++++ Material for this exercise ++++

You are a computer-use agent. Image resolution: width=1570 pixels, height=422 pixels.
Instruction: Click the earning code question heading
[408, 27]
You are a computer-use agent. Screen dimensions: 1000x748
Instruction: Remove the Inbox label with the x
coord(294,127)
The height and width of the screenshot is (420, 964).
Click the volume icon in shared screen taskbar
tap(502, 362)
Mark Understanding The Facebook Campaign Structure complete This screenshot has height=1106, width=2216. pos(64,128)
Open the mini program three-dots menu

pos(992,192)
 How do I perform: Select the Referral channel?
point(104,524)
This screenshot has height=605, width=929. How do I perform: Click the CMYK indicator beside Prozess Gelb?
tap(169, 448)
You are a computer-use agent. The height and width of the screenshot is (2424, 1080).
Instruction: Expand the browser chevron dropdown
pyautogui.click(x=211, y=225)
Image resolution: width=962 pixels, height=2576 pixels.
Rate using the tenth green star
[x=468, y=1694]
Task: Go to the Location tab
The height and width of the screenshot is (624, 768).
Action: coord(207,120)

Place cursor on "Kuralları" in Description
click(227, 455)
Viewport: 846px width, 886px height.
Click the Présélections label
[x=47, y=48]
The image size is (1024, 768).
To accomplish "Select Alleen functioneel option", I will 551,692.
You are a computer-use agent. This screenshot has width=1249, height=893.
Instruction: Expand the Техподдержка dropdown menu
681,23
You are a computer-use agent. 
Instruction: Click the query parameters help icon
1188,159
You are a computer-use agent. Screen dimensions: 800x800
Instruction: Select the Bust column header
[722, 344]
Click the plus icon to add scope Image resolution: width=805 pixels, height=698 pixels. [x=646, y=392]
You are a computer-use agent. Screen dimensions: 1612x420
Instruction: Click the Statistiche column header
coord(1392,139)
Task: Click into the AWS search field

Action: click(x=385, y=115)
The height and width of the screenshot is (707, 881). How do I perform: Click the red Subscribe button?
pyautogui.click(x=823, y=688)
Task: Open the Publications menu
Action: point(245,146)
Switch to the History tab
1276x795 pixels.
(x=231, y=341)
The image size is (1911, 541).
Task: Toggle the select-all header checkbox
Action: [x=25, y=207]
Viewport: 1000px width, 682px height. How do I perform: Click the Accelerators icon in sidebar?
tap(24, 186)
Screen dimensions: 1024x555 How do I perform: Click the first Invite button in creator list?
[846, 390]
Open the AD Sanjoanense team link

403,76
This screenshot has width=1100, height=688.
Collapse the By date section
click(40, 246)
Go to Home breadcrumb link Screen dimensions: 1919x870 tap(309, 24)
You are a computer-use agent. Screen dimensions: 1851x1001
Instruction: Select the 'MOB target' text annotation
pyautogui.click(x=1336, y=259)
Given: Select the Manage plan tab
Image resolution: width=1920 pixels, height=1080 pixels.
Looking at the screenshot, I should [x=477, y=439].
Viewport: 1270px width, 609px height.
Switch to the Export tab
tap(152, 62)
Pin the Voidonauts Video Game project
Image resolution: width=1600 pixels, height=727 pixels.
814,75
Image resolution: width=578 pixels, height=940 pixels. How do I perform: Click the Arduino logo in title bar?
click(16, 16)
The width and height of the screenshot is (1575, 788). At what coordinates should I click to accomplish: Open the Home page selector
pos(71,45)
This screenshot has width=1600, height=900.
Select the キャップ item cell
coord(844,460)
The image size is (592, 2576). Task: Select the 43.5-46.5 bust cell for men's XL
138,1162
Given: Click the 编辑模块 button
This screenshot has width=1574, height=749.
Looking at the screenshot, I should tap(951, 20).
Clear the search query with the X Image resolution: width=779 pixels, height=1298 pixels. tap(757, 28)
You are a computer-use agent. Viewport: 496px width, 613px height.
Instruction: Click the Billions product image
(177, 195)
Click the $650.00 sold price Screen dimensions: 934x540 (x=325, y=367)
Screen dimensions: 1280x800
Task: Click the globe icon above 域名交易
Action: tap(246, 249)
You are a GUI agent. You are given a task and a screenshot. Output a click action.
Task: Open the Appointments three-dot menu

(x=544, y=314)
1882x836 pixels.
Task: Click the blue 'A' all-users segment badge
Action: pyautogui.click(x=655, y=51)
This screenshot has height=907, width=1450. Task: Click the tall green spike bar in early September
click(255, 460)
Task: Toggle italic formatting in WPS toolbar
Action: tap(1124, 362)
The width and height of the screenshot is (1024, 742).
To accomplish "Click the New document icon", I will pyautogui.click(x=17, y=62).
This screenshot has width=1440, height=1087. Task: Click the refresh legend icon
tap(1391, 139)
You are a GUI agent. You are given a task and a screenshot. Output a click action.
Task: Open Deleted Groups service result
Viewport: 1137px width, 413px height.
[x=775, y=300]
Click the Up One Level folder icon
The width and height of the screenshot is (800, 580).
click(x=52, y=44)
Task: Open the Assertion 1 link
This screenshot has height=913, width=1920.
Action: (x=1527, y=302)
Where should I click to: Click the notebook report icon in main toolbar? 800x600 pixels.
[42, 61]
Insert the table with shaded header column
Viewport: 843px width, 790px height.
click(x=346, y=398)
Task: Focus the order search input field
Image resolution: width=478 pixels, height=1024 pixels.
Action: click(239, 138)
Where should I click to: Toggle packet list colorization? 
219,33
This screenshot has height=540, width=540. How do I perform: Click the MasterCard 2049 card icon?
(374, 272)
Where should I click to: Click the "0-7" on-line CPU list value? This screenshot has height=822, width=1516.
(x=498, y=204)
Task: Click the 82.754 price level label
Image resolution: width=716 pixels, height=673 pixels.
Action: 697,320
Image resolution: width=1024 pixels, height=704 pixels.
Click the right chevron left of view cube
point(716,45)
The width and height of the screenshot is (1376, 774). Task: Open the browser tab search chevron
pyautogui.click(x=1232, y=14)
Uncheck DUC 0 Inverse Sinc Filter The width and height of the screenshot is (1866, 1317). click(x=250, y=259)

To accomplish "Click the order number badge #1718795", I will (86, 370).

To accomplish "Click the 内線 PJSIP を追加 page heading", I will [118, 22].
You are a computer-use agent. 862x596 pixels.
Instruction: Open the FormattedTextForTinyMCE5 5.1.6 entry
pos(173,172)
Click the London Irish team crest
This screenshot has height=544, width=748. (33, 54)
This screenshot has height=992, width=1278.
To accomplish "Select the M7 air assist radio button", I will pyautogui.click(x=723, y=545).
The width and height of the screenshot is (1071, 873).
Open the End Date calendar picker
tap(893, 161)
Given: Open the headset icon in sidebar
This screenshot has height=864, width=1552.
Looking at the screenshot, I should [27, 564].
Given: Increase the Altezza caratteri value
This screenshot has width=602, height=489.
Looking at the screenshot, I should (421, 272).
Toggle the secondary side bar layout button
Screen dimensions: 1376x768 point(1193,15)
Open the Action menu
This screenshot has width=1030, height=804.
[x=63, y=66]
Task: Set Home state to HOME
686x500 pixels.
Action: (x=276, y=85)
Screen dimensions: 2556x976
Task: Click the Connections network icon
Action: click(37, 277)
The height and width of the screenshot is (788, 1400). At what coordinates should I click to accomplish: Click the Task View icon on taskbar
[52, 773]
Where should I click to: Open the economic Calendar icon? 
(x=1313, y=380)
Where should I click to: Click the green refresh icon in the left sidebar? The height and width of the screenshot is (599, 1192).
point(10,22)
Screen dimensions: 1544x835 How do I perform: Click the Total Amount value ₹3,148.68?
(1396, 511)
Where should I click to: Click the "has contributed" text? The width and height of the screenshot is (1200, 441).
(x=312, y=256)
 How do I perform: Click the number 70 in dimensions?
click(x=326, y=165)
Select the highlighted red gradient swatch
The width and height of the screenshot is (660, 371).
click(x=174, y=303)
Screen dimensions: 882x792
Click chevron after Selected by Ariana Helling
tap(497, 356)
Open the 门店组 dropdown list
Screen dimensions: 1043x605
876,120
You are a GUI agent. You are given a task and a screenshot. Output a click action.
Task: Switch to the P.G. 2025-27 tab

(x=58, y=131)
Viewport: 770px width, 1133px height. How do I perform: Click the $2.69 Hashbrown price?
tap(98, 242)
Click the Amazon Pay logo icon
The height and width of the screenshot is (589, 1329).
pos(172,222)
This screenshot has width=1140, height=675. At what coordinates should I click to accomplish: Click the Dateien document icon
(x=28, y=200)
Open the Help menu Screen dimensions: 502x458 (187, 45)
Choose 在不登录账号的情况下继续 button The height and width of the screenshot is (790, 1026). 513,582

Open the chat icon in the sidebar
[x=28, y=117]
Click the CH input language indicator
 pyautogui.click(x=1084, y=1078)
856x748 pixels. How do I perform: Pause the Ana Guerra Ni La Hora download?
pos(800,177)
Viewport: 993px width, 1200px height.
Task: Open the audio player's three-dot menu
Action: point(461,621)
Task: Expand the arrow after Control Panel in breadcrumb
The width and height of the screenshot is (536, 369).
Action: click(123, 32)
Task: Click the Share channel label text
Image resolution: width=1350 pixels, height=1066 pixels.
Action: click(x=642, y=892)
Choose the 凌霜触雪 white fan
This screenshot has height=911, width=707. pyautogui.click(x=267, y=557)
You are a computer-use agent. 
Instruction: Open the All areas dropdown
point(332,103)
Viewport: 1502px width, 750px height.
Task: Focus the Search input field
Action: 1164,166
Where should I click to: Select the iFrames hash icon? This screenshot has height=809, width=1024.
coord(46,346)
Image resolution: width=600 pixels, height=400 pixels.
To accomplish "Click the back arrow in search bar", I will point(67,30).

++++

* [Task statement]
Lines holding "arrow" in the data above: copy each of them.

* [Task result]
Task: Expand the arrow after Control Panel in breadcrumb
To accomplish "Click the back arrow in search bar", I will point(67,30).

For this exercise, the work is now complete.